On Sat, 12 Oct 2013 16:04:23 +0200, Stefan Behnel <stefan_ml at behnel.de> wrote:

Stefan Krah, 12.10.2013 15:41: > Nick Coghlan wrote: >> On 12 Oct 2013 05:49, "Eric Snow" wrote: >>> On Fri, Oct 11, 2013 at 1:41 PM, Stefan Krah wrote: >>>> Antoine Pitrou wrote: >>>>> Just create a pydecimal module (like pyio). >>>> >>>> That's very fast indeed. There's one minor problem: For backwards >> compatibility >>>> and pickling [1] I'd need to add >>>> >>>> module = 'decimal' >>>> >>>> to every class of the Python version. Are there any reasons not to do that? >>> >>> Try just putting "name = 'decimal'" at the top of the source file. >> >> In this case the fixup needs to be conditional on the absence of "decimal". >> Aside from that, yes, lying about name is the easiest way to preserve pickle >> compatibility while still moving code around. > > Thanks Eric and Nick. The setup pretty much works (see issue #19232) and the > import speedup is quite large. I wonder if Cpython's startup time could be > reduced if this strategy was applied to other modules as well (see #19229). > > There are some concerns whether the change would impact other Python > implementations, so I changed the subject (hoping for feedback).

FWIW, I think this definitely makes sense in cases where the C implementation is essentially a complete replacement of the original module, such as in this case. I even sometimes suggest compiling Python modules with Cython if the import time matters. For "normal" accelerator modules that only replace a part of a Python module with a native implementation, this is less likely to make a large enough difference to make up for the additional complexity due to the code split.

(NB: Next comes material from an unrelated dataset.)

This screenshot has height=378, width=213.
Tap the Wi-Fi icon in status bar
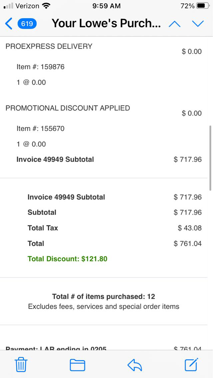click(46, 6)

The impact on other implementations is: what if they write an accelerator that only replaces part of the module, whereas CPython's replaces the whole thing?

But I think we could just postpone dealing with that until it actually comes up, just as we would if some other implementation writes an accelerator for a module for which CPython doesn't have one.